- **What you should do**: From the article on benefit cuts below, list each health condition it names as being among the biggest losers or losing out most from the changes.

===== Text segment

Elderly with arthritis to be hardest hit by Labour benefits cuts

Telegraph09-05-2025

Elderly people with arthritis and back pain stand to lose the most from Liz Kendall's benefit cuts.
The Work and Pensions Secretary's controversial benefit reforms, which have fuelled outrage among Labour's backbench MPs, will hit older people with physical ailments the hardest, analysis shows.
They stand stand to lose £4,500 on average per year if their cases are reassessed, while young people with mental health problems are more likely to be spared.
It comes as Sir Keir Starmer and Ms Kendall face a growing rebellion over welfare changes announced in March.
According to the Institute for Fiscal Studies (IFS), which analysed data from Department for Work and Pensions, people suffering from conditions such as anxiety and depression are also less likely to be affected.
The finding is likely to prove controversial, as Government ministers have repeatedly warned that some young working lives are destined for the 'scrapheap' amid a surge in sickness and disability benefit claims related to mental health.
Ms Kendall meanwhile vowed to protect those who 'cannot work' because of ill health while creating a more 'pro-work system'.
However, the analysis suggests that those bearing the brunt of tightening criteria to disability benefits – known as personal independence payments (PIP) – will be those struggling with physical pain.
People dealing with back pain, arthritis and other regional musculoskeletal diseases will be among the biggest losers from the changes.
Similarly, those struggling with chronic pain syndromes, heart conditions and respiratory diseases will lose out most if reassessed.
People with ADHD and autism are meanwhile less likely to experience benefit cuts than cancer patients and people suffering from multiple sclerosis.
The IFS also found that older disability benefit claimants face a greater risk of having their benefits cut if their case is reviewed compared to young people.
More than half of people aged 40 and over on disability benefits are at risk of losing out because of announcements at the Spring Statement.
In contrast, this applies to fewer than one in 10 people aged 16 to 19 and a quarter of 20 to 29-year-olds.
The analysis raises serious questions about how successful the Government's welfare reforms will be in boosting employment rates.
It comes as the number of young people not in work, education or training approaches 1m, sparking alarm from officials.
Research by the Resolution Foundation last year found people in their 20s were more likely to claim they were too sick to work than those in their 30s and 40s.
Separate research has also found 1m more people aged 16 to 34 have a work-limiting health condition compared to a decade ago, driven by ill mental health and conditions like autism and ADHD.
Britain's sickness and disability benefit bill had been on course to hit £100bn a year by the end of the decade before the changes announced in March. It will now instead rise to £97.7bn from £81.2bn currently.
Some 800,000 people stand to lose out on PIPs worth on average £4,500 a year from the welfare changes.
This includes 370,000 people who currently claim PIP and a further 430,000 who would have been entitled to it.

==========
===== Data listing

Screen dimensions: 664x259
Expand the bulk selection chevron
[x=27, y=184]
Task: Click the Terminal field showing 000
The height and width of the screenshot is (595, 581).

==========

- **Task result**:
Back pain
Arthritis
Other regional musculoskeletal diseases
Chronic pain syndromes
Heart conditions
Respiratory diseases